Le Cycle de l’ange : travaux choisis (1994-2003) de Maria Klonaris et Katerina Thomadaki. (Editions Re :voir) Sortie en DVD le 27 octobre 2020

© re:voir

© re:voir

Tout commence par une photographie que Maria Klonaris découvre, à l’âge de treize-quatorze ans, dans les archives de son père gynécologue-chirurgien. Ce document représente un cas d’hermaphroditisme avec un modèle aux yeux bandés et au sexe ambigu. A partir de 1985, ce personnage marqué par le sceau de la transgression (sexuelle mais également familiale) devient « l’ange » et inspire un cycle d’œuvres transmédias à l’artiste ainsi qu’à sa co-équipière Katerina Thomadaki. Leur œuvre protéiforme embrasse aussi bien le champ des arts plastiques (avec des performances et des installations) que celui du cinéma dit expérimental et de l’art vidéo. Les éditions Re :voir nous donne aujourd’hui l’occasion de découvrir un petit aperçu de leur travail à travers quatre films du « cycle de l’ange ».

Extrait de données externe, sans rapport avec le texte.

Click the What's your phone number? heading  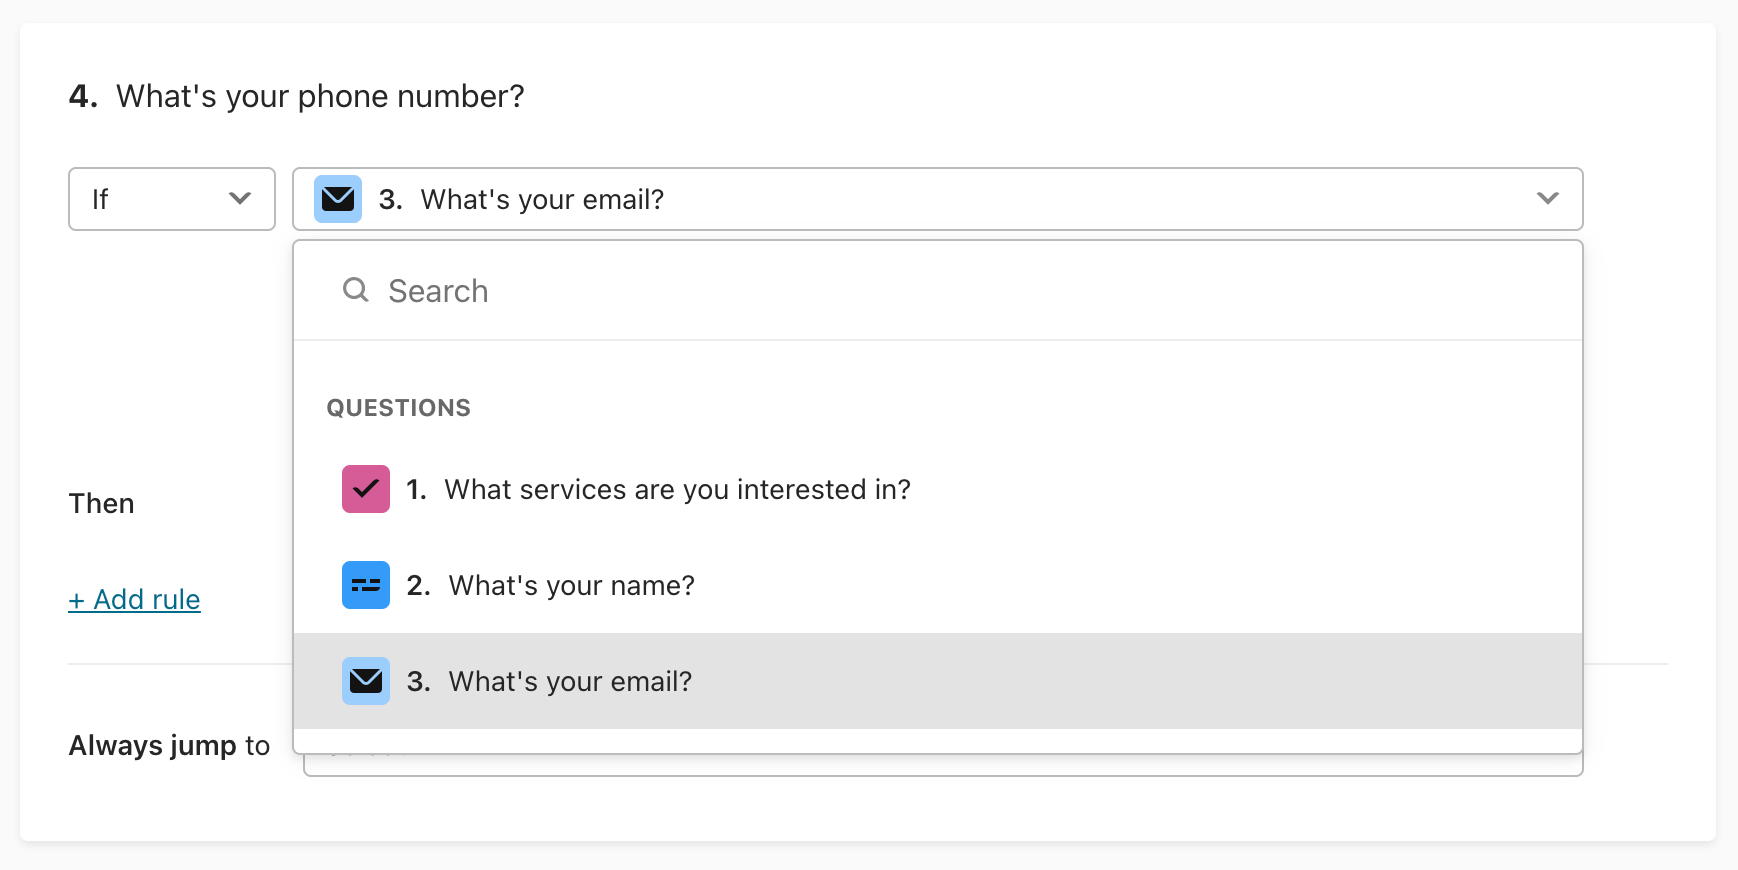320,96
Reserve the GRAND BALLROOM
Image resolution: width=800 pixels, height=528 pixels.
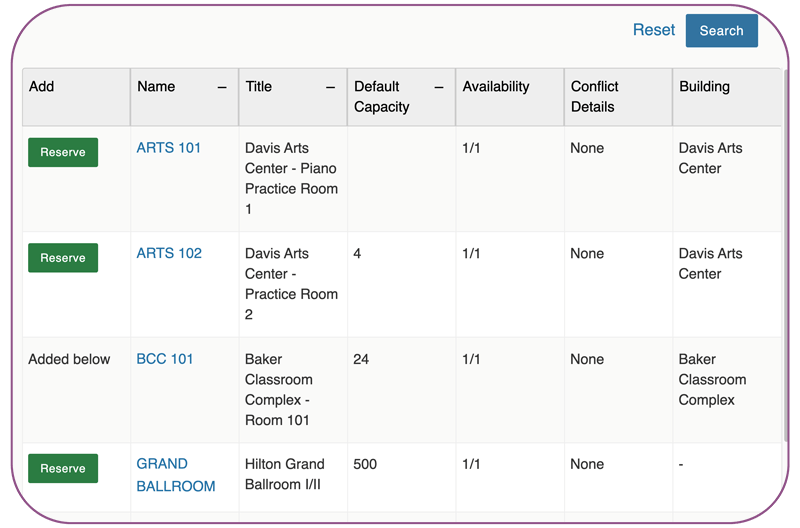tap(63, 469)
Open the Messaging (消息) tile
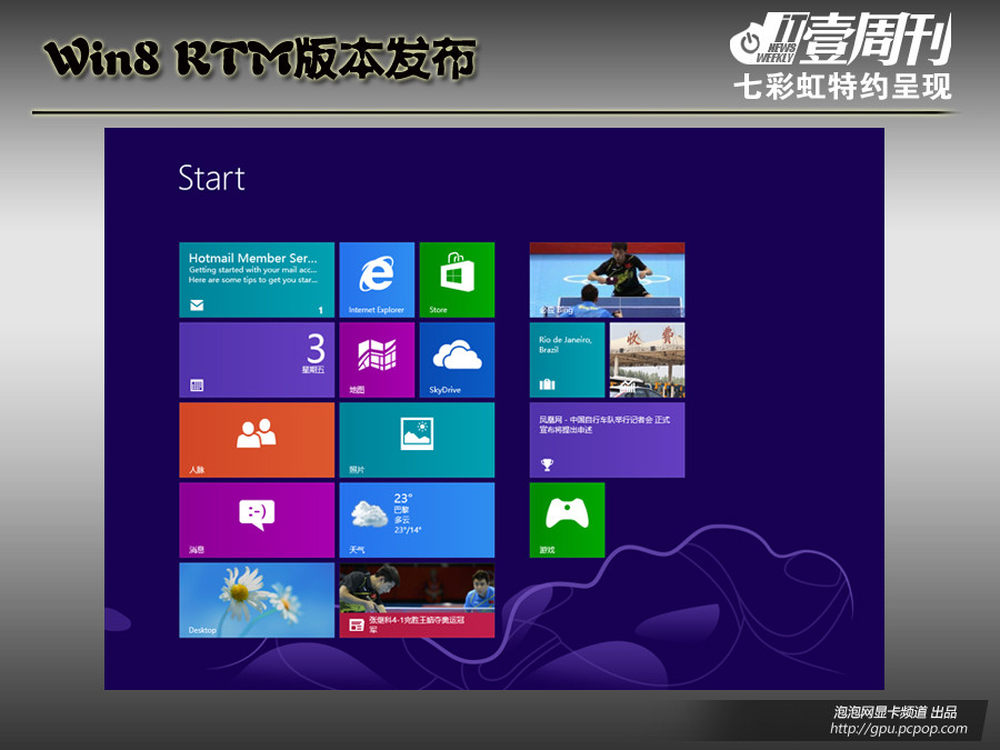Screen dimensions: 1000x750 [257, 519]
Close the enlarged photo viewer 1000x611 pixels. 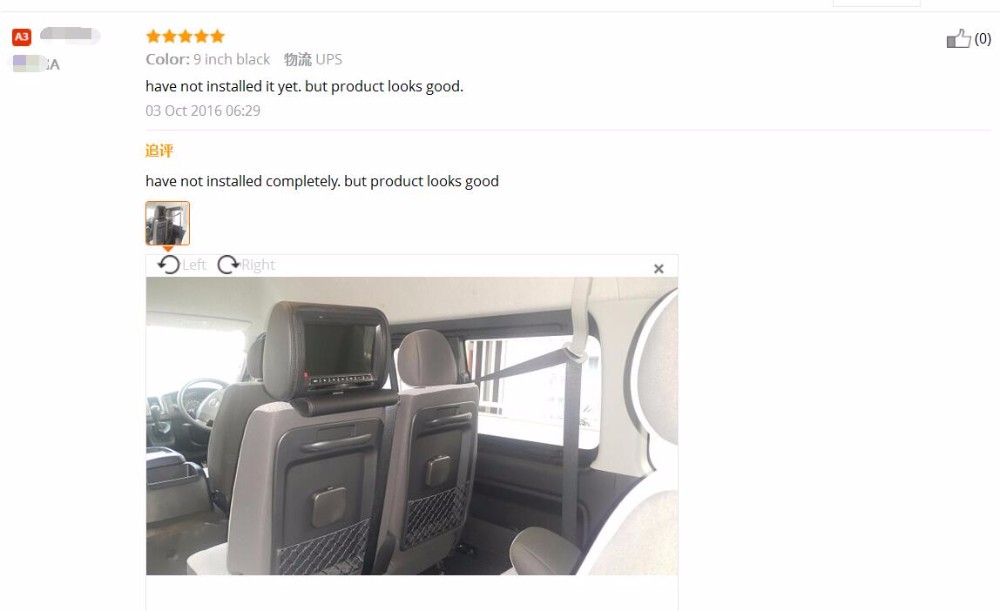pos(659,269)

Comme avec l’art conceptuel, l’immersion dans ce genre d’œuvre peut déconcerter et quelques éclaircissements semblent nécessaires. Le livret qui accompagne le DVD est, à ce titre, très utile. Pour comprendre, par exemple, ce que signifie cet « ange » pour Maria Klonaris :

« Pour nous, c’est un signe pluridimensionnel, ouvert et absolument diachronique. Une figure emblématique. Il relie la mémoire et les archétypes avec le monde contemporain, avec les crises actuelles de l’identité sexuelle. Ce corps ressemble à un mandala, un schéma dynamique qui ouvre l’esprit, éveille les sens et la clairvoyance. Un schéma qui ouvre la voie vers une élaboration spirituelle, émotionnelle, mais aussi socio-politique. »

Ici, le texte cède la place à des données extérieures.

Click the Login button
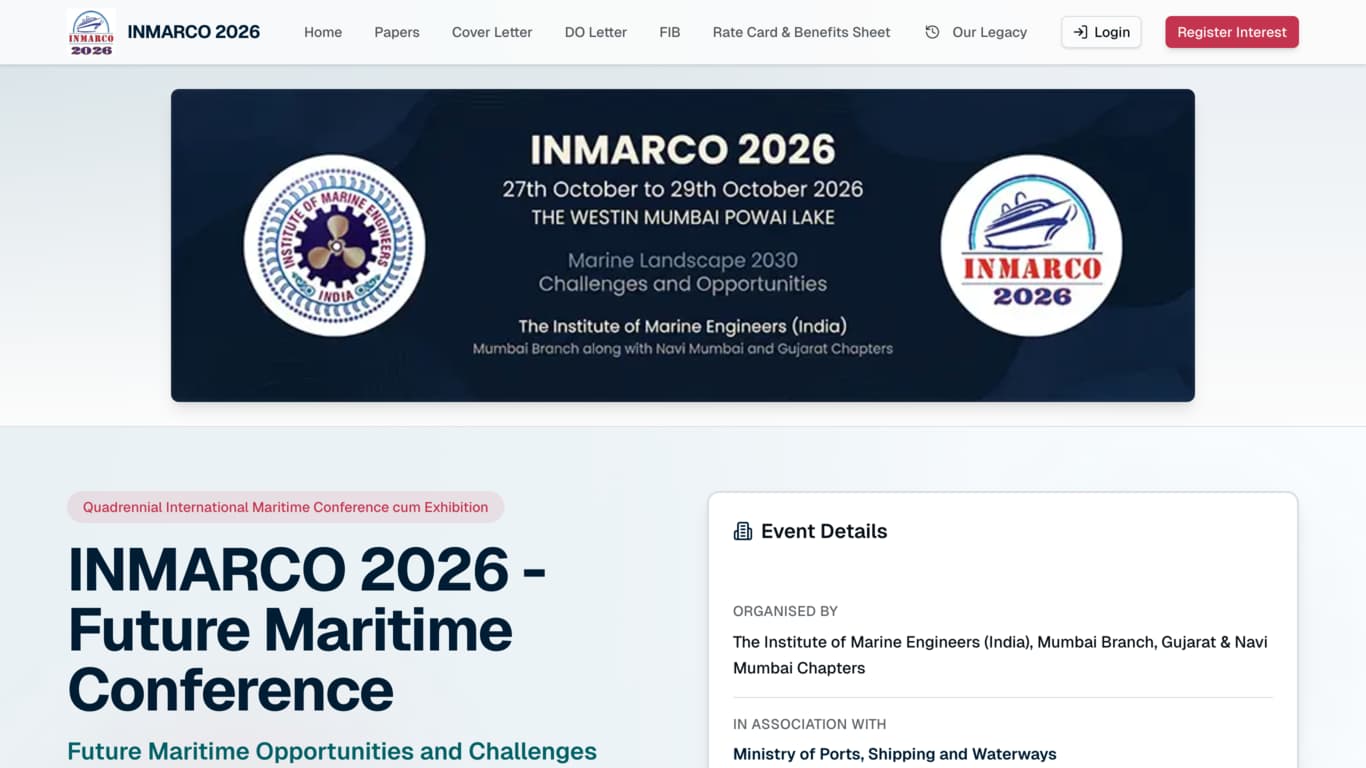 click(x=1101, y=31)
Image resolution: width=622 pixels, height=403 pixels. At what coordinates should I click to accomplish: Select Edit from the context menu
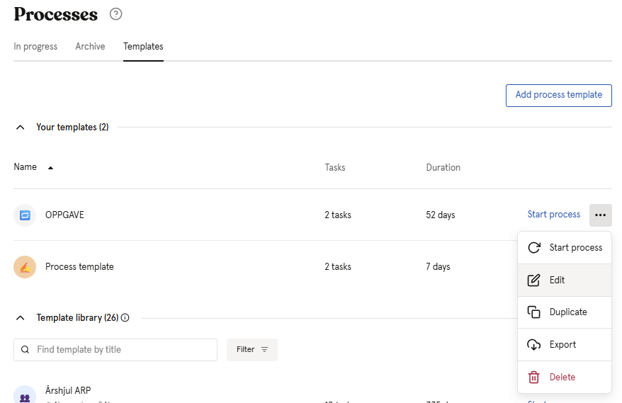tap(557, 280)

Si cette déclaration peut paraître un brin emphatique sur le papier, elle apporte un éclairage intéressant sur les quatre œuvres présentées ici. En effet, l’image de cet « ange » imprime une dynamique et un contraste entre l’individu, son corps et l’univers qui l’environne. Dans Personal Statement, la main de Katerina Thomadaki tente de caresser ce corps androgyne représenté sur la photo tandis que la voix de Maria Klonaris récite un texte (« tu es devenue une infinie fiction amoureuse »). Composé de manière verticale, comme une infinie chute (celle des anges ?), le film établit un lien entre l’hermaphrodite et la main de l’artiste et cette connexion finit par interroger un certain rapport au monde, au sexe et à l’identité.

Dans Pulsar et Quasar, on retrouve ce même rapport entre un corps et l’univers, ce désir d’ouverture de l’esprit à une nouvelle cosmogonie. Pulsar montre Maria Klonaris en train d’exécuter une sorte de danse rituelle tandis qu’explose derrière elle une sorte de feu d’artifice évoquant des fragments lumineux interstellaires.  Dans Quasar, les deux artistes se retrouvent également immergées au cœur du cosmos et leurs yeux s’ouvrent sur des animations de photographies astronomiques (« de sorte à produire des dilatations et des contractions permanentes, des tourbillons et des schémas topologiques tri-dimensionnels »). Ces œuvres vidéo produisent un effet hypnotique lié à cette tension entre les fragments du corps des artistes (la main dans Personal Statement, les yeux dans Quasar, la danse dans Pulsar) et l’univers infini qui les accueille. Les images cosmiques figurent d’une certaine façon un prolongement des corps et des esprits de l’individu tandis que l’image récurrente de l’ange hermaphrodite figure une sorte d’identité multiforme capable d’accueillir chaque individu dans son rapport au monde.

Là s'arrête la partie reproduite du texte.